While I agree that you shouldn't burn any bridges, I wouldn't see this action as burning bridges. All is fair in love and war - and if you aren't breaching the terms or spirit of the employment contract, fire ahead.


----------



## Janet (13 May 2005)

Most places I have worked which paid bonuses had a stipulation that if you left within three months (in one place it was six months) of receiving a bonus the amount of the bonus would be taken out of your final salary payment.  As far as I remember these would have been performance related profit sharing type bonuses.


----------



## Unregistered (13 May 2005)

It's down to goodwill on behalf of the company.

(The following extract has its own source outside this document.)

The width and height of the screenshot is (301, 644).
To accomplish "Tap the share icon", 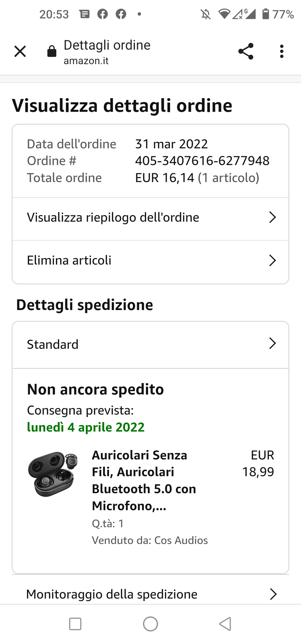I will coord(246,51).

Happened in my last company. HR Manager himself was leaving at the end of June a few years ago. Bonuses were paid anually on 1st June.  His wasn't paid. He pushed hard to get it paid and was told that the bonus was 'for the coming year'.

Load of rubbish!

Its down to goodwill on the company's behalf & nothing else.

My advice is tell the company you are going to that you will forfeit a bonus if you hand in you notice before a certain date & state that because of this you can't join until whenever.

If they are keen to get you on board one of two things will happen:
1. they will compensate you the money or 
2. they will agree to your new start date.

If they go with 2 above then hand in your notice after you get your bonus. Cynical yes but its a dog eat dog workplace out there. 

Walk away from your bonus only as a last resort.


----------